§ Material for this exercise:
* * *

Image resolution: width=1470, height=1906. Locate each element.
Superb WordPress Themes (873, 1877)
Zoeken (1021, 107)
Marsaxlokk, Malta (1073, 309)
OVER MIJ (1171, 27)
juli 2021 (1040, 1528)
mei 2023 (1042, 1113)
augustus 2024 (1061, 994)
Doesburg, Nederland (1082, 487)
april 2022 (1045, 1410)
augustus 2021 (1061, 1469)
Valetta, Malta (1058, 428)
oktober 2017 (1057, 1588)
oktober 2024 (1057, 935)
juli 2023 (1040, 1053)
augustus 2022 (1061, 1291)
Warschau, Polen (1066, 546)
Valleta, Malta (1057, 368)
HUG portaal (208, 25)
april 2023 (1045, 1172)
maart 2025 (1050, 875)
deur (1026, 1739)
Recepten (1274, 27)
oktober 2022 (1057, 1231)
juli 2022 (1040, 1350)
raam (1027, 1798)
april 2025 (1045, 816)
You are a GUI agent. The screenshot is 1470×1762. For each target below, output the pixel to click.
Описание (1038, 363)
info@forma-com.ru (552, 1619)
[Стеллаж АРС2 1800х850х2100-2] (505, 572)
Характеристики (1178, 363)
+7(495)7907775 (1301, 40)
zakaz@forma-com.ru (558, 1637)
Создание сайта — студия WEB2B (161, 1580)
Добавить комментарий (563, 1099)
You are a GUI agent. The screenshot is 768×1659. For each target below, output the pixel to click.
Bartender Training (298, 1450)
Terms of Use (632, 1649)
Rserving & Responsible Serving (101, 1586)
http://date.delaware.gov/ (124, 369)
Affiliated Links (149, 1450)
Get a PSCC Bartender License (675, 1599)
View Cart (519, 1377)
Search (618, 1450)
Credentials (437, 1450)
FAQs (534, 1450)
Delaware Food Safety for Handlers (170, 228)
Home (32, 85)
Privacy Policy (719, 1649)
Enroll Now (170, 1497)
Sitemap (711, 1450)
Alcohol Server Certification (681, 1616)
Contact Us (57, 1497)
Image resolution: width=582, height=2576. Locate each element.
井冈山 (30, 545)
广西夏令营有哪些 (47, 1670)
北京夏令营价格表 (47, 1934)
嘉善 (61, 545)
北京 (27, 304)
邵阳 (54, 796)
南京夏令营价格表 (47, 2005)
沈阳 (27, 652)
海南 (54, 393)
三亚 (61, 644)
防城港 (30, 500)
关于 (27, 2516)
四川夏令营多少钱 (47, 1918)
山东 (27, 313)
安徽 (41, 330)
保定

* * *

All the data above is to be given again, exactly.

§ Solution to the problem:
Image resolution: width=1470, height=1906. Locate each element.
Superb WordPress Themes (873, 1877)
Zoeken (1021, 107)
Marsaxlokk, Malta (1073, 309)
OVER MIJ (1171, 27)
juli 2021 (1040, 1528)
mei 2023 (1042, 1113)
augustus 2024 (1061, 994)
Doesburg, Nederland (1082, 487)
april 2022 (1045, 1410)
augustus 2021 (1061, 1469)
Valetta, Malta (1058, 428)
oktober 2017 (1057, 1588)
oktober 2024 (1057, 935)
juli 2023 (1040, 1053)
augustus 2022 (1061, 1291)
Warschau, Polen (1066, 546)
Valleta, Malta (1057, 368)
HUG portaal (208, 25)
april 2023 (1045, 1172)
maart 2025 (1050, 875)
deur (1026, 1739)
Recepten (1274, 27)
oktober 2022 (1057, 1231)
juli 2022 (1040, 1350)
raam (1027, 1798)
april 2025 (1045, 816)
You are a GUI agent. The screenshot is 1470×1762. For each target below, output the pixel to click.
Описание (1038, 363)
info@forma-com.ru (552, 1619)
[Стеллаж АРС2 1800х850х2100-2] (505, 572)
Характеристики (1178, 363)
+7(495)7907775 (1301, 40)
zakaz@forma-com.ru (558, 1637)
Создание сайта — студия WEB2B (161, 1580)
Добавить комментарий (563, 1099)
You are a GUI agent. The screenshot is 768×1659. For each target below, output the pixel to click.
Bartender Training (298, 1450)
Terms of Use (632, 1649)
Rserving & Responsible Serving (101, 1586)
http://date.delaware.gov/ (124, 369)
Affiliated Links (149, 1450)
Get a PSCC Bartender License (675, 1599)
View Cart (519, 1377)
Search (618, 1450)
Credentials (437, 1450)
FAQs (534, 1450)
Delaware Food Safety for Handlers (170, 228)
Home (32, 85)
Privacy Policy (719, 1649)
Enroll Now (170, 1497)
Sitemap (711, 1450)
Alcohol Server Certification (681, 1616)
Contact Us (57, 1497)
Image resolution: width=582, height=2576. Locate each element.
井冈山 (30, 545)
广西夏令营有哪些 (47, 1670)
北京夏令营价格表 (47, 1934)
嘉善 (61, 545)
北京 (27, 304)
邵阳 (54, 796)
南京夏令营价格表 (47, 2005)
沈阳 (27, 652)
海南 (54, 393)
三亚 (61, 644)
防城港 (30, 500)
关于 (27, 2516)
四川夏令营多少钱 (47, 1918)
山东 (27, 313)
安徽 (41, 330)
保定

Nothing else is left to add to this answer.